Stated goal
Put every line of the entries below into a numbered list, leaving out the blank lines.

Exercise material
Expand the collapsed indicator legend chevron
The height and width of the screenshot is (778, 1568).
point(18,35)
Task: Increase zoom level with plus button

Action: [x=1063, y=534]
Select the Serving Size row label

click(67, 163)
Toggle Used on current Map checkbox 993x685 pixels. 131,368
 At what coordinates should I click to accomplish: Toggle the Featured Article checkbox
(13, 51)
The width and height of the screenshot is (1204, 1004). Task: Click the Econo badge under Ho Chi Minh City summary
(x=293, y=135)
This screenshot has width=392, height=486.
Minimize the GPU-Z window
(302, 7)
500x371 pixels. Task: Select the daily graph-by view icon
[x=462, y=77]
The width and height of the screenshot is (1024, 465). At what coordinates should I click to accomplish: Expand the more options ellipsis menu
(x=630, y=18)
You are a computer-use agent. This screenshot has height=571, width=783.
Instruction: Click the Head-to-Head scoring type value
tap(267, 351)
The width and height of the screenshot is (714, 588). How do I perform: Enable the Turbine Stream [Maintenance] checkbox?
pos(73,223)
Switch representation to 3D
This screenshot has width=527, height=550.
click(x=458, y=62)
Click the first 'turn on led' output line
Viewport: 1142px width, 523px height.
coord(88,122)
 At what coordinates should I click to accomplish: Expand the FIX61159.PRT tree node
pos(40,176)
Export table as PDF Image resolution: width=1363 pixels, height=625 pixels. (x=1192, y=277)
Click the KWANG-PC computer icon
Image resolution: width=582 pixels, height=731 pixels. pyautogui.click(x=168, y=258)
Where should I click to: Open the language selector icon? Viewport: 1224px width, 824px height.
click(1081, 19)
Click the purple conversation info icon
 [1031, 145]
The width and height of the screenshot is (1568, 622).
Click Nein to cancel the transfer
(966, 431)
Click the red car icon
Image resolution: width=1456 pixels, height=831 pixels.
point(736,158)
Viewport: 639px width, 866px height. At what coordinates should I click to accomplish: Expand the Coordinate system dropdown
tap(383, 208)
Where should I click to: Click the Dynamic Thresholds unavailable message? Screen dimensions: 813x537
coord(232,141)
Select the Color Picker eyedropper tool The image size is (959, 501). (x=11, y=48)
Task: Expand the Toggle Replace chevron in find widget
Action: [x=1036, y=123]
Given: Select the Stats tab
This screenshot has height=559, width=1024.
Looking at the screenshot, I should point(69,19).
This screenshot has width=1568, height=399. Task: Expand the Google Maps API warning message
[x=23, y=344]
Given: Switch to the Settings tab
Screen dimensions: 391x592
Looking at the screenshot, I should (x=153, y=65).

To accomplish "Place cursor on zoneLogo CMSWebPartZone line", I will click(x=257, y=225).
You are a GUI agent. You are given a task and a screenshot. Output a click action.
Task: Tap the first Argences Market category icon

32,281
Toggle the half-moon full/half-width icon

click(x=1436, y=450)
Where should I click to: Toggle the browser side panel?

Answer
1. Expand the collapsed indicator legend chevron
2. The height and width of the screenshot is (778, 1568).
3. point(18,35)
4. Task: Increase zoom level with plus button
5. Action: [x=1063, y=534]
6. Select the Serving Size row label
7. click(67, 163)
8. Toggle Used on current Map checkbox 993x685 pixels. 131,368
9.  At what coordinates should I click to accomplish: Toggle the Featured Article checkbox
10. (13, 51)
11. The width and height of the screenshot is (1204, 1004). Task: Click the Econo badge under Ho Chi Minh City summary
12. (x=293, y=135)
13. This screenshot has width=392, height=486.
14. Minimize the GPU-Z window
15. (302, 7)
16. 500x371 pixels. Task: Select the daily graph-by view icon
17. [x=462, y=77]
18. The width and height of the screenshot is (1024, 465). At what coordinates should I click to accomplish: Expand the more options ellipsis menu
19. (x=630, y=18)
20. You are a computer-use agent. This screenshot has height=571, width=783.
21. Instruction: Click the Head-to-Head scoring type value
22. tap(267, 351)
23. The width and height of the screenshot is (714, 588). How do I perform: Enable the Turbine Stream [Maintenance] checkbox?
24. pos(73,223)
25. Switch representation to 3D
26. This screenshot has width=527, height=550.
27. click(x=458, y=62)
28. Click the first 'turn on led' output line
29. Viewport: 1142px width, 523px height.
30. coord(88,122)
31.  At what coordinates should I click to accomplish: Expand the FIX61159.PRT tree node
32. pos(40,176)
33. Export table as PDF Image resolution: width=1363 pixels, height=625 pixels. (x=1192, y=277)
34. Click the KWANG-PC computer icon
35. Image resolution: width=582 pixels, height=731 pixels. pyautogui.click(x=168, y=258)
36. Where should I click to: Open the language selector icon? Viewport: 1224px width, 824px height.
37. click(1081, 19)
38. Click the purple conversation info icon
39.  [1031, 145]
40. The width and height of the screenshot is (1568, 622).
41. Click Nein to cancel the transfer
42. (966, 431)
43. Click the red car icon
44. Image resolution: width=1456 pixels, height=831 pixels.
45. point(736,158)
46. Viewport: 639px width, 866px height. At what coordinates should I click to accomplish: Expand the Coordinate system dropdown
47. tap(383, 208)
48. Where should I click to: Click the Dynamic Thresholds unavailable message? Screen dimensions: 813x537
49. coord(232,141)
50. Select the Color Picker eyedropper tool The image size is (959, 501). (x=11, y=48)
51. Task: Expand the Toggle Replace chevron in find widget
52. Action: [x=1036, y=123]
53. Given: Select the Stats tab
54. This screenshot has height=559, width=1024.
55. Looking at the screenshot, I should point(69,19).
56. This screenshot has width=1568, height=399. Task: Expand the Google Maps API warning message
57. [x=23, y=344]
58. Given: Switch to the Settings tab
59. Screen dimensions: 391x592
60. Looking at the screenshot, I should (x=153, y=65).
61. To accomplish "Place cursor on zoneLogo CMSWebPartZone line", I will click(x=257, y=225).
62. You are a GUI agent. You are given a task and a screenshot. Output a click action.
63. Task: Tap the first Argences Market category icon
64. 32,281
65. Toggle the half-moon full/half-width icon
66. click(x=1436, y=450)
67. Where should I click to: Toggle the browser side panel?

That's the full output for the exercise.